TASK INSTRUCTIONS: Reproduce the listing below verbatim.

AVAILABLE RECORDS:

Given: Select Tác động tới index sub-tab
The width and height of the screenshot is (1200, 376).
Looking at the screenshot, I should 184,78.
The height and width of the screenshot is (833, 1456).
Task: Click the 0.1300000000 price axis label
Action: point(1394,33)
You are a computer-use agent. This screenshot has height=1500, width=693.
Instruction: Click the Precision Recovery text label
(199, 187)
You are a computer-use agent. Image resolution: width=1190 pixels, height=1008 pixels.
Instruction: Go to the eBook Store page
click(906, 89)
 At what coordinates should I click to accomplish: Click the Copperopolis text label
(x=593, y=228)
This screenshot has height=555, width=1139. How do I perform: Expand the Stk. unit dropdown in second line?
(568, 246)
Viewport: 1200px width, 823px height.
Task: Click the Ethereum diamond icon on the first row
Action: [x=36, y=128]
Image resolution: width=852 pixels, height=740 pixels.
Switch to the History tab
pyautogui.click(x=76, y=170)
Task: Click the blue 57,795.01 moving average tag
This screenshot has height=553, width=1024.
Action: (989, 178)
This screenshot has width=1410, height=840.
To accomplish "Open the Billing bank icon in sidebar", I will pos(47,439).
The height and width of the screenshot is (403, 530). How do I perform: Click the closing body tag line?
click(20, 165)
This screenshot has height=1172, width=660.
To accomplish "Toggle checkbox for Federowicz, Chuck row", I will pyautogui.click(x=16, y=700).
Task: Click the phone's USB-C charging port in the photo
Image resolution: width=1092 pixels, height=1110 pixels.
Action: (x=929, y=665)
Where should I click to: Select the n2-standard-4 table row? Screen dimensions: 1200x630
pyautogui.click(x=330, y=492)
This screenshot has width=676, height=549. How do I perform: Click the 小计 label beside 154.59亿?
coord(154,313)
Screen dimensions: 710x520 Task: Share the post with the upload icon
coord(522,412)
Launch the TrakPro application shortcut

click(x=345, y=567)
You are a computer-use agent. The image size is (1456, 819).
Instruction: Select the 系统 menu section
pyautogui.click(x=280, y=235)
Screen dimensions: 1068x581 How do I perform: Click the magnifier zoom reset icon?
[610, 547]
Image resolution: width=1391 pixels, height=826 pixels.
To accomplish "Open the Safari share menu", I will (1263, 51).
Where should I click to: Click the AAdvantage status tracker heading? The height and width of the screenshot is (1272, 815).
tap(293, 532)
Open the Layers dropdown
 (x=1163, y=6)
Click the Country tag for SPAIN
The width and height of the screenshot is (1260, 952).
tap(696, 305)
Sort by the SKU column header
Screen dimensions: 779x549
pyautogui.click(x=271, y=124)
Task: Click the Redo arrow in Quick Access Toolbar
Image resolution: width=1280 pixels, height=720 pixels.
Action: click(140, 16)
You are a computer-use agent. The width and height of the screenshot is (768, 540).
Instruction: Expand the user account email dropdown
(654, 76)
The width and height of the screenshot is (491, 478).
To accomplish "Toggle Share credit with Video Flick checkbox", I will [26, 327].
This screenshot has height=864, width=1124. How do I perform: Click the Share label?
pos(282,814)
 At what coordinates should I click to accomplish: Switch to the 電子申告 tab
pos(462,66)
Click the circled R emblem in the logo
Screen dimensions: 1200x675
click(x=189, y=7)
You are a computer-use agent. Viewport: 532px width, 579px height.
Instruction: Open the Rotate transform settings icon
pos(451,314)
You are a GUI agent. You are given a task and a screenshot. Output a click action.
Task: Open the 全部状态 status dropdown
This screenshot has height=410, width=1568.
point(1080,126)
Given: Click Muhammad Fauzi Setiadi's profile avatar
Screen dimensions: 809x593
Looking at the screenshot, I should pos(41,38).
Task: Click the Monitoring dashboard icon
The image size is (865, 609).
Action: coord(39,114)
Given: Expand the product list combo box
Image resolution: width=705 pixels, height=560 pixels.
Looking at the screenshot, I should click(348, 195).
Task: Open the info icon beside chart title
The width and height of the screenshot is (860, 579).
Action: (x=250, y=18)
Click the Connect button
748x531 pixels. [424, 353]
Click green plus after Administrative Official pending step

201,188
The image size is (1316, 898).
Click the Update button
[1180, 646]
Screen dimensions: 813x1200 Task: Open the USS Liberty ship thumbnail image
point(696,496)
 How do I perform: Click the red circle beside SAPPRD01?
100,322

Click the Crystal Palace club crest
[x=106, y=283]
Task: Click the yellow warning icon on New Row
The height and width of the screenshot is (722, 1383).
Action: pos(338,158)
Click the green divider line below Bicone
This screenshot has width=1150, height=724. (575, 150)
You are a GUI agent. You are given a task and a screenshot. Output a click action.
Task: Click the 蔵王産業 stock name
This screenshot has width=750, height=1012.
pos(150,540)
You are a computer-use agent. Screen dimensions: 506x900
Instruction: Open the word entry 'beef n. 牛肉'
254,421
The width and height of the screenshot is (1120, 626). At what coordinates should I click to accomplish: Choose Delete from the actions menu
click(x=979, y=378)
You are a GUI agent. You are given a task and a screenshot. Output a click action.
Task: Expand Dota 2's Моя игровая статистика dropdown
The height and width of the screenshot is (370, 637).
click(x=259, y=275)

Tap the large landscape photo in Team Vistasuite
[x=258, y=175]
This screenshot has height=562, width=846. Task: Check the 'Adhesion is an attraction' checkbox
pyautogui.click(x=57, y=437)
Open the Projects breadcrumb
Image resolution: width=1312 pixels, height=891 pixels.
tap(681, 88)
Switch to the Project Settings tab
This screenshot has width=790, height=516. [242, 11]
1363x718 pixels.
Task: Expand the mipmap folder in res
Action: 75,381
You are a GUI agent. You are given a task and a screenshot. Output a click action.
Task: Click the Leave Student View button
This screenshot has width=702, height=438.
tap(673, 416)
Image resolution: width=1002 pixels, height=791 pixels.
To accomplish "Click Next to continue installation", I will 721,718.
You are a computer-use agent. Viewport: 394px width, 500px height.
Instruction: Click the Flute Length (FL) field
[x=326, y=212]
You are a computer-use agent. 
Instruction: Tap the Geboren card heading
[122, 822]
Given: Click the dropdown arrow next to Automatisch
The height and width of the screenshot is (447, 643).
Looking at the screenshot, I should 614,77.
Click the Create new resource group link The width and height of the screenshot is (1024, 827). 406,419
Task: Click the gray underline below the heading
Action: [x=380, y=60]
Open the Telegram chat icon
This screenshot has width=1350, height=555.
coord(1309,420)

ANSWER TO THIS EXERCISE:
Given: Select Tác động tới index sub-tab
The width and height of the screenshot is (1200, 376).
Looking at the screenshot, I should 184,78.
The height and width of the screenshot is (833, 1456).
Task: Click the 0.1300000000 price axis label
Action: point(1394,33)
You are a computer-use agent. This screenshot has height=1500, width=693.
Instruction: Click the Precision Recovery text label
(199, 187)
You are a computer-use agent. Image resolution: width=1190 pixels, height=1008 pixels.
Instruction: Go to the eBook Store page
click(906, 89)
 At what coordinates should I click to accomplish: Click the Copperopolis text label
(x=593, y=228)
This screenshot has height=555, width=1139. How do I perform: Expand the Stk. unit dropdown in second line?
(568, 246)
Viewport: 1200px width, 823px height.
Task: Click the Ethereum diamond icon on the first row
Action: [x=36, y=128]
Image resolution: width=852 pixels, height=740 pixels.
Switch to the History tab
pyautogui.click(x=76, y=170)
Task: Click the blue 57,795.01 moving average tag
This screenshot has height=553, width=1024.
Action: (989, 178)
This screenshot has width=1410, height=840.
To accomplish "Open the Billing bank icon in sidebar", I will pos(47,439).
The height and width of the screenshot is (403, 530). How do I perform: Click the closing body tag line?
click(20, 165)
This screenshot has height=1172, width=660.
To accomplish "Toggle checkbox for Federowicz, Chuck row", I will pyautogui.click(x=16, y=700).
Task: Click the phone's USB-C charging port in the photo
Image resolution: width=1092 pixels, height=1110 pixels.
Action: (x=929, y=665)
Where should I click to: Select the n2-standard-4 table row? Screen dimensions: 1200x630
pyautogui.click(x=330, y=492)
This screenshot has width=676, height=549. How do I perform: Click the 小计 label beside 154.59亿?
coord(154,313)
Screen dimensions: 710x520 Task: Share the post with the upload icon
coord(522,412)
Launch the TrakPro application shortcut

click(x=345, y=567)
You are a computer-use agent. The image size is (1456, 819).
Instruction: Select the 系统 menu section
pyautogui.click(x=280, y=235)
Screen dimensions: 1068x581 How do I perform: Click the magnifier zoom reset icon?
[610, 547]
Image resolution: width=1391 pixels, height=826 pixels.
To accomplish "Open the Safari share menu", I will (1263, 51).
Where should I click to: Click the AAdvantage status tracker heading? The height and width of the screenshot is (1272, 815).
tap(293, 532)
Open the Layers dropdown
 (x=1163, y=6)
Click the Country tag for SPAIN
The width and height of the screenshot is (1260, 952).
tap(696, 305)
Sort by the SKU column header
Screen dimensions: 779x549
pyautogui.click(x=271, y=124)
Task: Click the Redo arrow in Quick Access Toolbar
Image resolution: width=1280 pixels, height=720 pixels.
Action: click(140, 16)
You are a computer-use agent. The width and height of the screenshot is (768, 540).
Instruction: Expand the user account email dropdown
(654, 76)
The width and height of the screenshot is (491, 478).
To accomplish "Toggle Share credit with Video Flick checkbox", I will [26, 327].
This screenshot has height=864, width=1124. How do I perform: Click the Share label?
pos(282,814)
 At what coordinates should I click to accomplish: Switch to the 電子申告 tab
pos(462,66)
Click the circled R emblem in the logo
Screen dimensions: 1200x675
click(x=189, y=7)
You are a computer-use agent. Viewport: 532px width, 579px height.
Instruction: Open the Rotate transform settings icon
pos(451,314)
You are a GUI agent. You are given a task and a screenshot. Output a click action.
Task: Open the 全部状态 status dropdown
This screenshot has height=410, width=1568.
point(1080,126)
Given: Click Muhammad Fauzi Setiadi's profile avatar
Screen dimensions: 809x593
Looking at the screenshot, I should pos(41,38).
Task: Click the Monitoring dashboard icon
The image size is (865, 609).
Action: coord(39,114)
Given: Expand the product list combo box
Image resolution: width=705 pixels, height=560 pixels.
Looking at the screenshot, I should click(348, 195).
Task: Open the info icon beside chart title
The width and height of the screenshot is (860, 579).
Action: (x=250, y=18)
Click the Connect button
748x531 pixels. [424, 353]
Click green plus after Administrative Official pending step

201,188
The image size is (1316, 898).
Click the Update button
[1180, 646]
Screen dimensions: 813x1200 Task: Open the USS Liberty ship thumbnail image
point(696,496)
 How do I perform: Click the red circle beside SAPPRD01?
100,322

Click the Crystal Palace club crest
[x=106, y=283]
Task: Click the yellow warning icon on New Row
The height and width of the screenshot is (722, 1383).
Action: pos(338,158)
Click the green divider line below Bicone
This screenshot has width=1150, height=724. (575, 150)
You are a GUI agent. You are given a task and a screenshot. Output a click action.
Task: Click the 蔵王産業 stock name
This screenshot has width=750, height=1012.
pos(150,540)
You are a computer-use agent. Screen dimensions: 506x900
Instruction: Open the word entry 'beef n. 牛肉'
254,421
The width and height of the screenshot is (1120, 626). At what coordinates should I click to accomplish: Choose Delete from the actions menu
click(x=979, y=378)
You are a GUI agent. You are given a task and a screenshot. Output a click action.
Task: Expand Dota 2's Моя игровая статистика dropdown
The height and width of the screenshot is (370, 637).
click(x=259, y=275)

Tap the large landscape photo in Team Vistasuite
[x=258, y=175]
This screenshot has height=562, width=846. Task: Check the 'Adhesion is an attraction' checkbox
pyautogui.click(x=57, y=437)
Open the Projects breadcrumb
Image resolution: width=1312 pixels, height=891 pixels.
tap(681, 88)
Switch to the Project Settings tab
This screenshot has width=790, height=516. [242, 11]
1363x718 pixels.
Task: Expand the mipmap folder in res
Action: 75,381
You are a GUI agent. You are given a task and a screenshot. Output a click action.
Task: Click the Leave Student View button
This screenshot has width=702, height=438.
tap(673, 416)
Image resolution: width=1002 pixels, height=791 pixels.
To accomplish "Click Next to continue installation", I will 721,718.
You are a computer-use agent. Viewport: 394px width, 500px height.
Instruction: Click the Flute Length (FL) field
[x=326, y=212]
You are a computer-use agent. 
Instruction: Tap the Geboren card heading
[122, 822]
Given: Click the dropdown arrow next to Automatisch
The height and width of the screenshot is (447, 643).
Looking at the screenshot, I should 614,77.
Click the Create new resource group link The width and height of the screenshot is (1024, 827). 406,419
Task: Click the gray underline below the heading
Action: [x=380, y=60]
Open the Telegram chat icon
This screenshot has width=1350, height=555.
coord(1309,420)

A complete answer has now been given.